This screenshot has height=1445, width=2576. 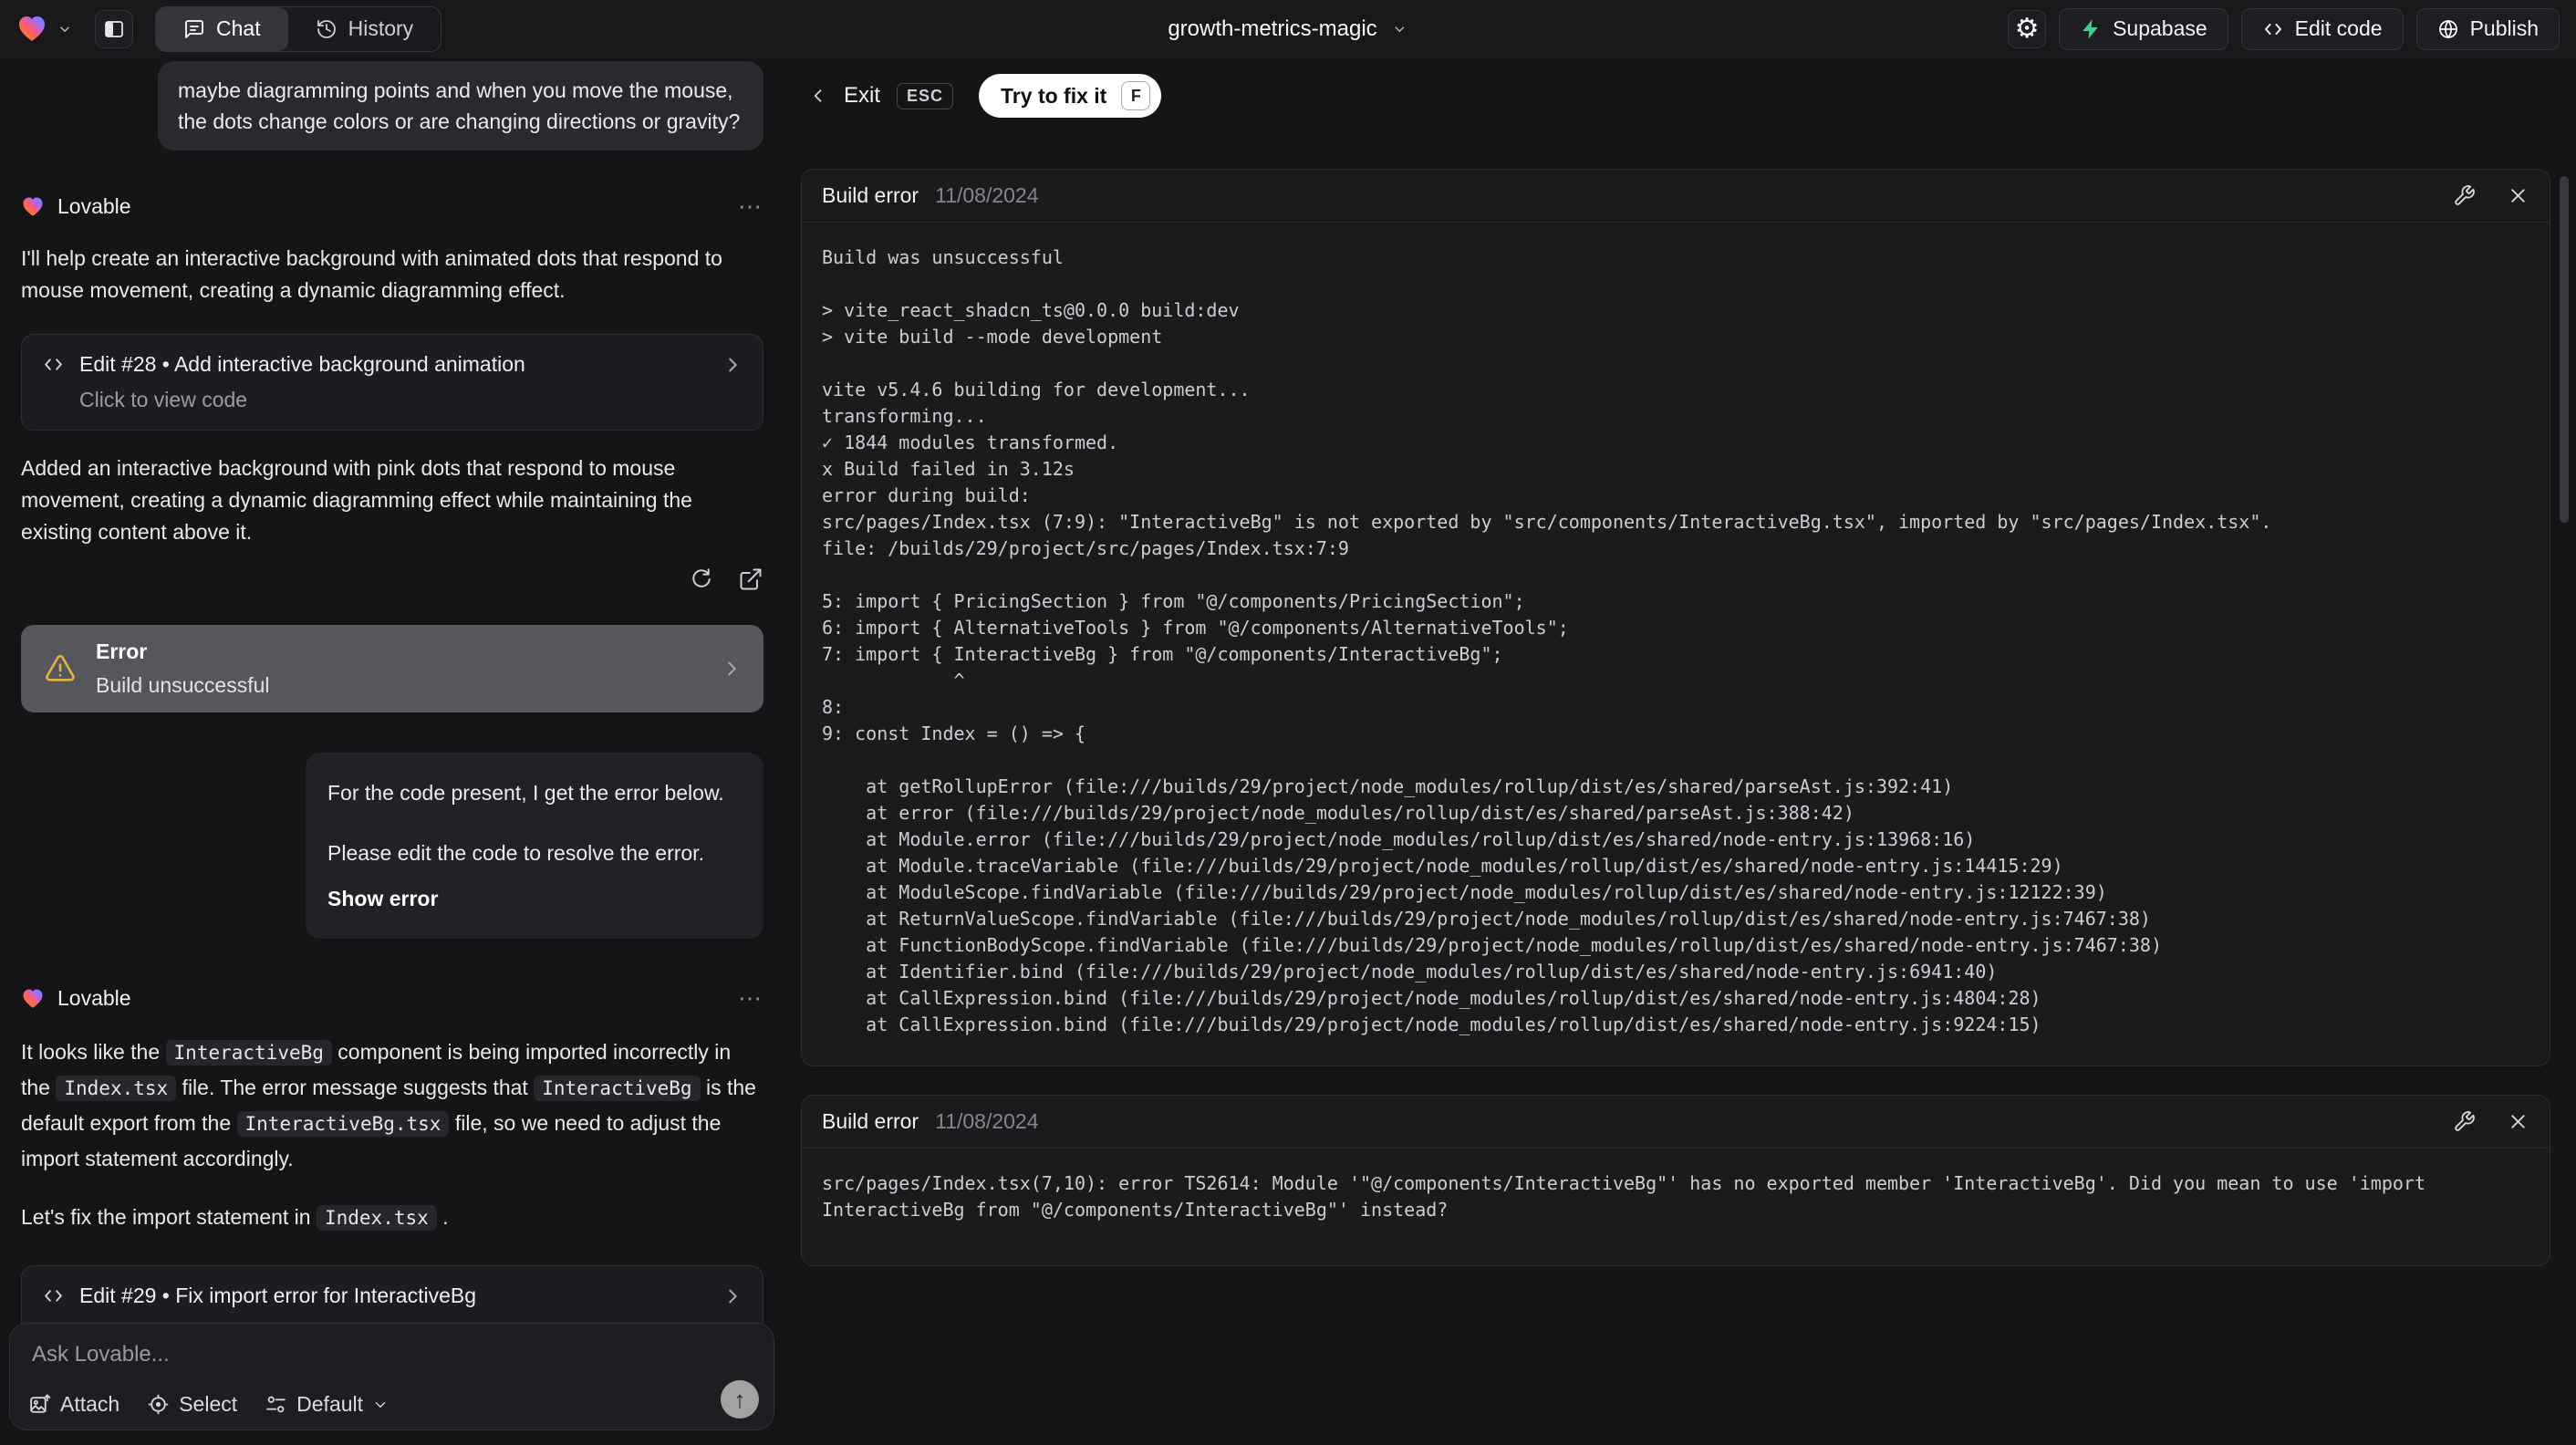 I want to click on panel-1-header: Build error 11/08/2024, so click(x=1676, y=196).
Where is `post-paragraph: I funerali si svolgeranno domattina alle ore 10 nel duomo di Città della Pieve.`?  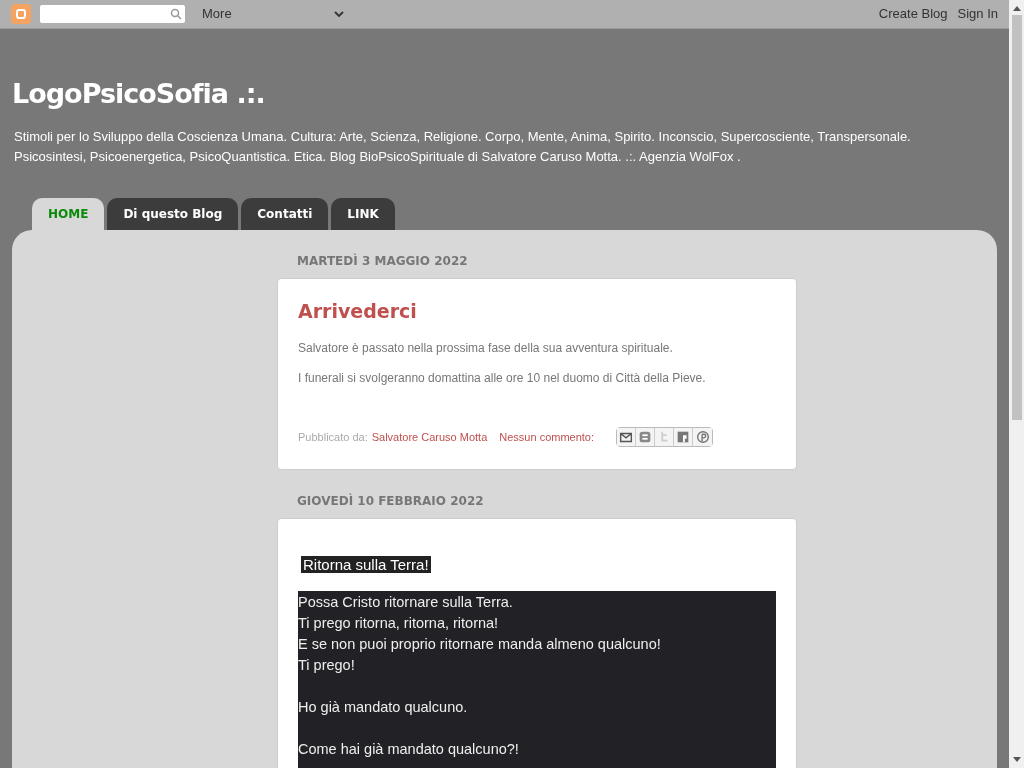 post-paragraph: I funerali si svolgeranno domattina alle ore 10 nel duomo di Città della Pieve. is located at coordinates (502, 378).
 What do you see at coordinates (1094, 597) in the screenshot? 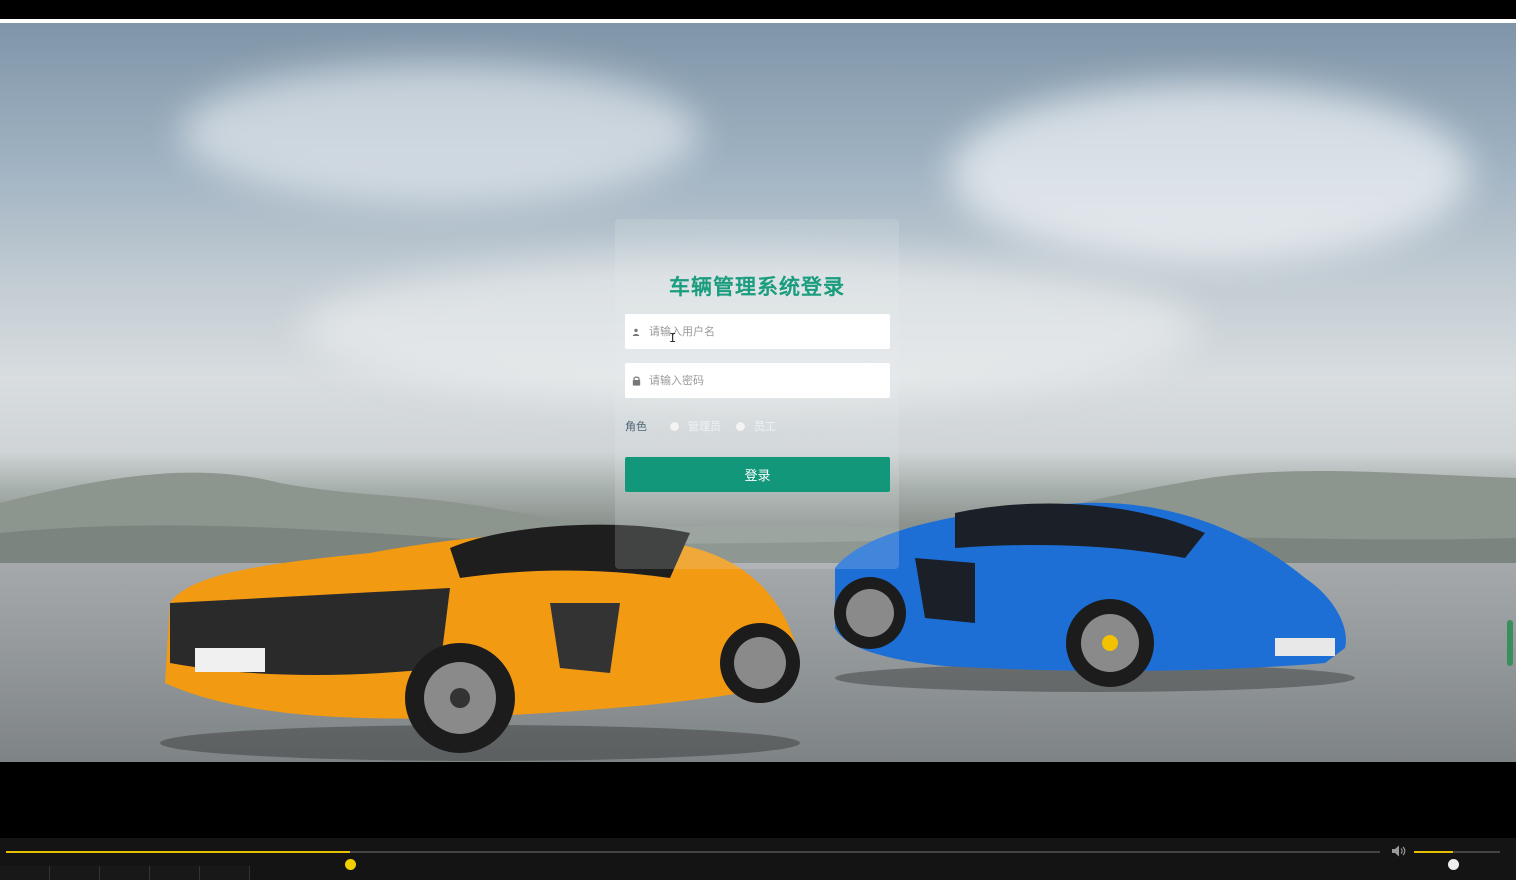
I see `blue-sports-car-image` at bounding box center [1094, 597].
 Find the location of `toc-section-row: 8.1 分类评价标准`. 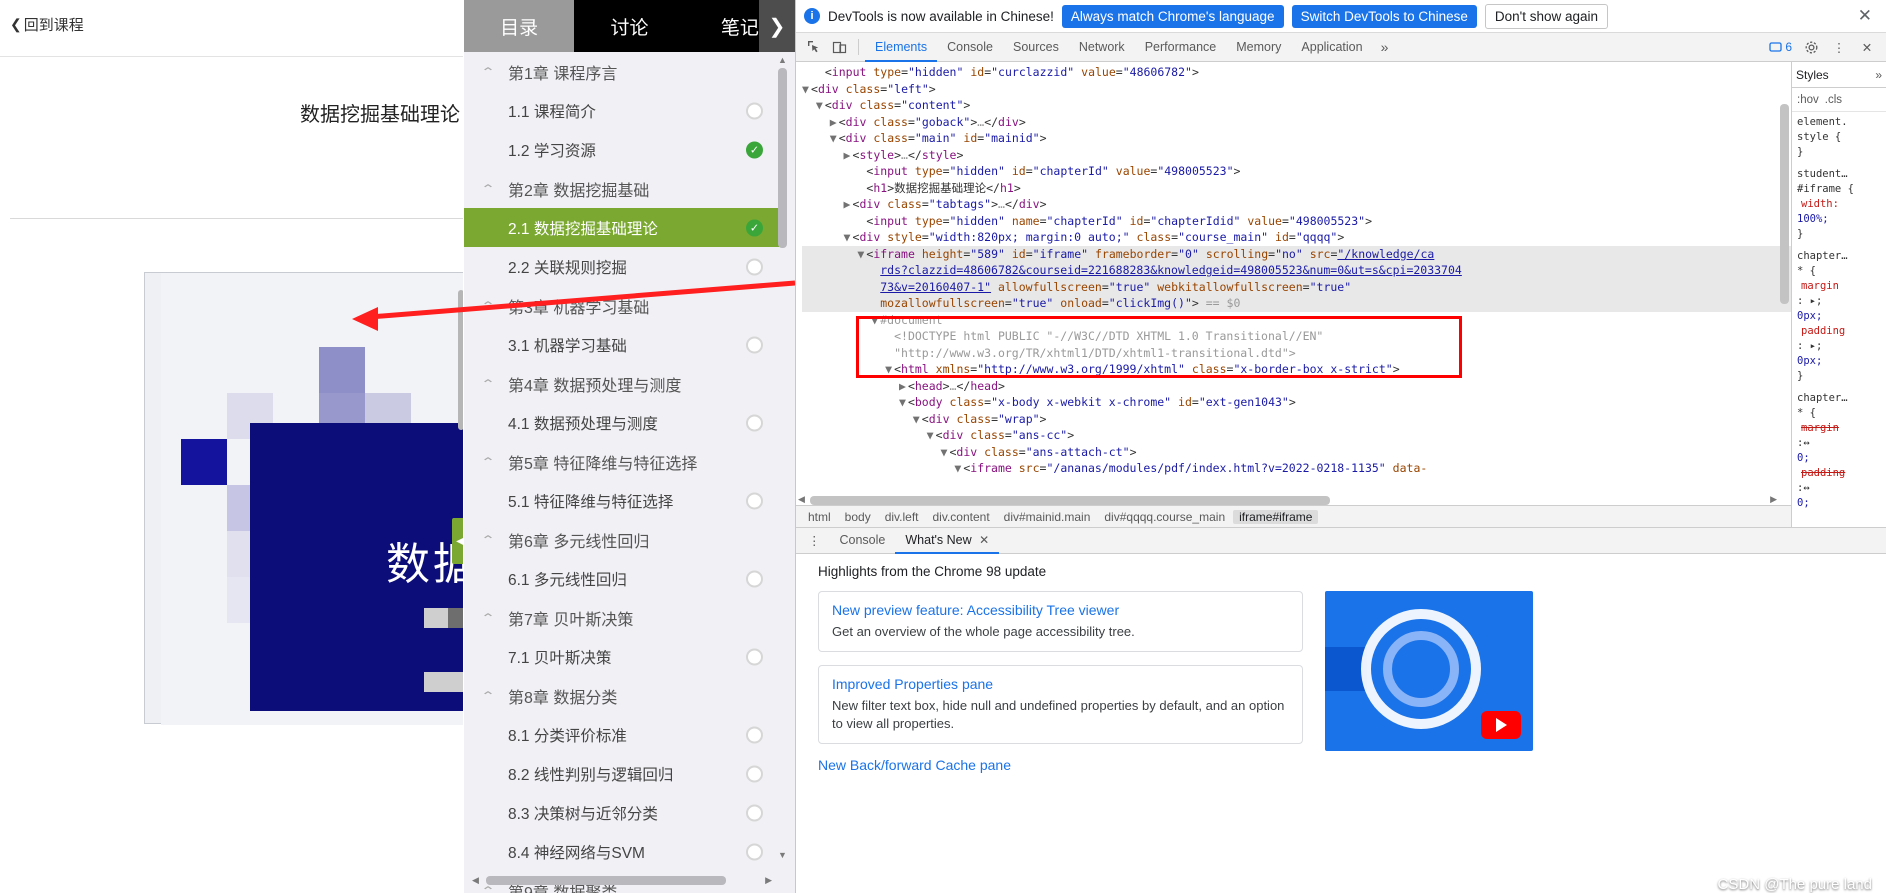

toc-section-row: 8.1 分类评价标准 is located at coordinates (622, 734).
========
> **Directions**
Return the material from the line containing "What do you" through the end of the material, word for word, leaving out the pictures.

> **Response to the task**
 What do you see at coordinates (1094, 597) in the screenshot? 
I see `blue-sports-car-image` at bounding box center [1094, 597].
 Find the location of `toc-section-row: 8.1 分类评价标准`. 

toc-section-row: 8.1 分类评价标准 is located at coordinates (622, 734).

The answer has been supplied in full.